## Exercise brief
Gather each line of the records where "checkbox" appears.

───

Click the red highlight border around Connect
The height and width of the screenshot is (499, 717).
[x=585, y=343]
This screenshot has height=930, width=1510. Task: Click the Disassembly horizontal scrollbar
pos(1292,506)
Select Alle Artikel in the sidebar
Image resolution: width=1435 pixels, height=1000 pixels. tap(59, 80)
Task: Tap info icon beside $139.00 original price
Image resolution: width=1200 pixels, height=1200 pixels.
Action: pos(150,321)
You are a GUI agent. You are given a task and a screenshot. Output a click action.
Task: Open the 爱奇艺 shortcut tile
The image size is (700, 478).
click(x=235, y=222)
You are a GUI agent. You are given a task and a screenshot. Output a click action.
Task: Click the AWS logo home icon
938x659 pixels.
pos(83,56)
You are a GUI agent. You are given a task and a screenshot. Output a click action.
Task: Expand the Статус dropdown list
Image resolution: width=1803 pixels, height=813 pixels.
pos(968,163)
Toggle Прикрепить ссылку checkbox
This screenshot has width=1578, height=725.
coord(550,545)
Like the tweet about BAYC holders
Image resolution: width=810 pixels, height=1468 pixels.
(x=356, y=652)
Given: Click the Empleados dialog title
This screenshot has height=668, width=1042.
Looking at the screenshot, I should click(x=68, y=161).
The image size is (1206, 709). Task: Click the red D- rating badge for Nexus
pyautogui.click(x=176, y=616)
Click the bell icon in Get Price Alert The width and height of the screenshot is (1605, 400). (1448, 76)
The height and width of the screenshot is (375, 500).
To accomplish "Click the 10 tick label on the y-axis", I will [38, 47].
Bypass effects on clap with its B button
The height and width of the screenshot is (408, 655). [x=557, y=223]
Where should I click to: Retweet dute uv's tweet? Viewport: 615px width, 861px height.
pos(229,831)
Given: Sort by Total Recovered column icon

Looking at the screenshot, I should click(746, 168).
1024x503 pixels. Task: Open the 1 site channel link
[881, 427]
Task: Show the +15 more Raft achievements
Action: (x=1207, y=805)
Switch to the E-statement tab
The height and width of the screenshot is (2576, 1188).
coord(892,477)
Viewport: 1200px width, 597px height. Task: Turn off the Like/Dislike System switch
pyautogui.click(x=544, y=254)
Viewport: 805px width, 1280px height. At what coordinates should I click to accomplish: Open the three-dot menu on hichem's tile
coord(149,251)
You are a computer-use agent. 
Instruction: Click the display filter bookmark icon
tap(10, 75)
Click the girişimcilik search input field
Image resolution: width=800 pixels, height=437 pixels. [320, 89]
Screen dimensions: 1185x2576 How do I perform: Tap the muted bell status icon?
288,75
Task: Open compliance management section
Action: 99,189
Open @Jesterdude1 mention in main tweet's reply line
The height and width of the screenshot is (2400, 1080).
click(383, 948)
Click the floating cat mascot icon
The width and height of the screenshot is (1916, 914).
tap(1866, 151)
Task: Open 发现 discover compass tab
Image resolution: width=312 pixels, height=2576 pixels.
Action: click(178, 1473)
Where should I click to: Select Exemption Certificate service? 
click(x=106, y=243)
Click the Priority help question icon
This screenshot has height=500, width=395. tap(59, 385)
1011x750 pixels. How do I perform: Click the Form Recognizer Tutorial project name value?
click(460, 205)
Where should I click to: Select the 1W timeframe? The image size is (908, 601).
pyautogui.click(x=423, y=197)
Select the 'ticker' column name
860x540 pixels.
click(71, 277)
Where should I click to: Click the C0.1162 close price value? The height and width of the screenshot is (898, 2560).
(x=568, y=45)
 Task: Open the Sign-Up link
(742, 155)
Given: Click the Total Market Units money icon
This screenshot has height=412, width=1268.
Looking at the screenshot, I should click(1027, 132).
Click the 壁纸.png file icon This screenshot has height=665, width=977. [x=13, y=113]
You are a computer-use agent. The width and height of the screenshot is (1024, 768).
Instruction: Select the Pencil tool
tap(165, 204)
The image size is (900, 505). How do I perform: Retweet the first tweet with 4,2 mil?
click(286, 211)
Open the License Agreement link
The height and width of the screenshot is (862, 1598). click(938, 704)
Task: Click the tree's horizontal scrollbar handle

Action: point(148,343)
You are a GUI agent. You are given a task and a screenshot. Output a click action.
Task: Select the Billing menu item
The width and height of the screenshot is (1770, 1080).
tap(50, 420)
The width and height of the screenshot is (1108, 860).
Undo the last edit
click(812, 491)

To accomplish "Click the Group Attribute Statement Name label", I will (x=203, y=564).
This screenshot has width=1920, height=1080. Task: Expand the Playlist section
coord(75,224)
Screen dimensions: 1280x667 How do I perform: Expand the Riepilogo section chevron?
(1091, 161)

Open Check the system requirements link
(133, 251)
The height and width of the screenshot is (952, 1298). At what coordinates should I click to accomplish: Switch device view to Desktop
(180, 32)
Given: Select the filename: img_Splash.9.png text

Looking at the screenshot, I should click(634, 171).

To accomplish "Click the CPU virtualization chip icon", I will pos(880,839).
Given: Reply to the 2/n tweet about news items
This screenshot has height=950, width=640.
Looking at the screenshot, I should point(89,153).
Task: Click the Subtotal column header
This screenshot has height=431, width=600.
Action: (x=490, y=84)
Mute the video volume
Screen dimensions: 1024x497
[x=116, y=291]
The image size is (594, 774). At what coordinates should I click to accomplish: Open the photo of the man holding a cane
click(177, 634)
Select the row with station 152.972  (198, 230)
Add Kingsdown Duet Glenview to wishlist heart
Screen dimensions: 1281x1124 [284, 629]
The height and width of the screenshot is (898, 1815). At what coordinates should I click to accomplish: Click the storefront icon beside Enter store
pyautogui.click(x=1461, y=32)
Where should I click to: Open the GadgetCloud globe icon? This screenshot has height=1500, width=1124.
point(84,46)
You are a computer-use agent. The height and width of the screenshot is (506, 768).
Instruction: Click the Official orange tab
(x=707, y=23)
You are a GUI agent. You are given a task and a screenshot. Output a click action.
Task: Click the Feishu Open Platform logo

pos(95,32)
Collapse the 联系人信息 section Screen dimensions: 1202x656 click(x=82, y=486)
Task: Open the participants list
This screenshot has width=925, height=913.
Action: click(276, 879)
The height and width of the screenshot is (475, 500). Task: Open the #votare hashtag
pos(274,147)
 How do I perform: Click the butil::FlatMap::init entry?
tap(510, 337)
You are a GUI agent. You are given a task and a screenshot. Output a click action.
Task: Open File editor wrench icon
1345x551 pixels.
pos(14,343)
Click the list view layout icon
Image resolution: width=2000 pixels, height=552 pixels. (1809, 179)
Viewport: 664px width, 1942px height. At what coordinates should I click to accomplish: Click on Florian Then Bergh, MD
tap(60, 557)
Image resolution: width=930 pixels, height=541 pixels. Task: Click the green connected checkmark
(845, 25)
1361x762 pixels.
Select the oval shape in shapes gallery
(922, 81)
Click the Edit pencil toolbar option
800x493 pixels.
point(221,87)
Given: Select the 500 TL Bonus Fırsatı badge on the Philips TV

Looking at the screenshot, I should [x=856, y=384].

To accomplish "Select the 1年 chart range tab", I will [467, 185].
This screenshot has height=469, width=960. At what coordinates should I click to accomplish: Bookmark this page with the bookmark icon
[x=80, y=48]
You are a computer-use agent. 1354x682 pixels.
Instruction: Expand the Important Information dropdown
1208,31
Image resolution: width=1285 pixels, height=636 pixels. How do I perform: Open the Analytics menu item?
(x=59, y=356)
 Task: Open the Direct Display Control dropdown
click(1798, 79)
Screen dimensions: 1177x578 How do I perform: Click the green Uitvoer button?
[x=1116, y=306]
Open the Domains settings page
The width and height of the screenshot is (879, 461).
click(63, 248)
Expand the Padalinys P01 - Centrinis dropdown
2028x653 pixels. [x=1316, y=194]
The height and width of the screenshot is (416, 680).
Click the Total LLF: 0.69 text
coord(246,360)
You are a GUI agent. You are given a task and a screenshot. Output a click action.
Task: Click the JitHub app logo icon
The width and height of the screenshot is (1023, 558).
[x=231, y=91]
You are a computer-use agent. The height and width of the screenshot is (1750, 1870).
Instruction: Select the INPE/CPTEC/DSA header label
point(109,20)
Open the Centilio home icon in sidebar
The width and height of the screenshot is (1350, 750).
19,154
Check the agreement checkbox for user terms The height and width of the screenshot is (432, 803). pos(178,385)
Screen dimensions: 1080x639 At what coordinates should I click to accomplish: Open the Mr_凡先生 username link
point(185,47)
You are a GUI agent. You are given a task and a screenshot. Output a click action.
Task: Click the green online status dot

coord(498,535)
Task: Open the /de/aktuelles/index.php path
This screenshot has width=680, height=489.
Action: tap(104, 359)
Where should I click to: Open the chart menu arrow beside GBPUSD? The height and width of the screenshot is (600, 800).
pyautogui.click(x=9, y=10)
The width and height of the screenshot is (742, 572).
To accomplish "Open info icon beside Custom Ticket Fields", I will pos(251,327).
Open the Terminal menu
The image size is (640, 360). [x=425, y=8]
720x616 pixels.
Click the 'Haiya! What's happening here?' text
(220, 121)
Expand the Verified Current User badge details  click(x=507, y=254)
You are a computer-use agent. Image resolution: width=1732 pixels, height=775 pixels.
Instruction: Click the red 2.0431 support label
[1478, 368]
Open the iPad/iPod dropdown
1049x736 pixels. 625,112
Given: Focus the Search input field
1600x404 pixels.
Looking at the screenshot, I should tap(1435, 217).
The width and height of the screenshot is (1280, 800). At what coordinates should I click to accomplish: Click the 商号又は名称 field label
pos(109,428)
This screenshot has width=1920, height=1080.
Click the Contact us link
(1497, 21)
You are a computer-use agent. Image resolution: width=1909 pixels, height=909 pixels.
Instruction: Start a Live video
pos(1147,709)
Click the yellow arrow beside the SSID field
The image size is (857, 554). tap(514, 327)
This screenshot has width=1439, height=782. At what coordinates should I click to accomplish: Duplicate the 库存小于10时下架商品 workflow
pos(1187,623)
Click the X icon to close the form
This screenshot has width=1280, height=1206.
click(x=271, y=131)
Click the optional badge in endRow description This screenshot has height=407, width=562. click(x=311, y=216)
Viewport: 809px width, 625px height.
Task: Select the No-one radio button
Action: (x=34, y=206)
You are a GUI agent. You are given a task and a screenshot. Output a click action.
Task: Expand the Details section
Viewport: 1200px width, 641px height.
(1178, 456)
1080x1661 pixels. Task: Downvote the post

───

## Written reply
Toggle Прикрепить ссылку checkbox
Check the agreement checkbox for user terms The height and width of the screenshot is (432, 803). pos(178,385)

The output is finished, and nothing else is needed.